问题
Any idea on the recommended parameters for OpenCV SVM? I'm playing with the letter_recog.cpp in the OpenCV sample directory, however, the SVM accuracy is very poor! In one run I only got 62% accuracy:
$ ./letter_recog_modified -data /home/cobalt/opencv/samples/data/letter-recognition.data -save svm_letter_recog.xml -svm
The database /home/cobalt/opencv/samples/data/letter-recognition.data is loaded.
Training the classifier ...
data.size() = [16 x 20000]
responses.size() = [1 x 20000]
Recognition rate: train = 64.3%, test = 62.2%
The default parameters are:
model = SVM::create();
model->setType(SVM::C_SVC);
model->setKernel(SVM::LINEAR);
model->setC(1);
model->train(tdata);
Setting it to trainAuto() didn't help; it gave me a weird 0 % test accuracy:
model = SVM::create();
model->setType(SVM::C_SVC);
model->setKernel(SVM::LINEAR);
model->trainAuto(tdata);
Result:
Recognition rate: train = 0.0%, test = 0.0%
Update using yangjie's answer:
$ ./letter_recog_modified -data /home/cobalt/opencv/samples/data/letter-recognition.data -save svm_letter_recog.xml -svm
The database /home/cobalt/opencv/samples/data/letter-recognition.data is loaded.

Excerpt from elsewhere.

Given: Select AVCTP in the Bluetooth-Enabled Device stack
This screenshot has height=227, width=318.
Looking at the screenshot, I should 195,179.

Training the classifier ...
data.size() = [16 x 20000]
responses.size() = [1 x 20000]
Recognition rate: train = 58.8%, test = 57.5%
The result is no longer 0% but the accuracy is worse than the 62% earlier.
Using the RBF kernel with trainAuto() is worst?
$ ./letter_recog_modified_rbf -data /home/cobalt/opencv/samples/data/letter-recognition.data -save svm_letter_recog.xml -svm
The database /home/cobalt/opencv/samples/data/letter-recognition.data is loaded.
Training the classifier ...
data.size() = [16 x 20000]
responses.size() = [1 x 20000]
Recognition rate: train = 18.5%, test = 11.6%
Parameters:
model = SVM::create();
model->setType(SVM::C_SVC);
model->setKernel(SVM::RBF);
model->trainAuto(tdata);
回答1:
I debugged the sample code and found the reason.
The responses is a Mat of ASCII code of the letters.
However, the predicted labels returned from SVM trained by SVM::trainAuto are ranging from 0-25, which correspond to the 26 classes. This can also be observed by looking at <class_labels>...</class_labels> in the output file svm_letter_recog.xml.
Therefore in test_and_save_classifier, r = model->predict( sample ) and responses.at<int>(i) are apparently not equal.
I also found that if we use SVM::train, the class labels would be from 65-89 instead, which is why you can get normal result at first.
Solution
I am not sure whether it is a bug. But if you want to use SVM::trainAuto in this sample now, you can change
test_and_save_classifier(model, data, responses, ntrain_samples, 0, filename_to_save);
in build_svm_classifier to
test_and_save_classifier(model, data, responses, ntrain_samples, 'A', filename_to_save);
Update
trainAuto and train should have the same behavior in class_labels. The problem is due to a bug fix before. So I have created a pull request to OpenCV to fix the problem.
回答2:
I suggest trying RBF kernel instead of linear. In many, many cases it is the best choice...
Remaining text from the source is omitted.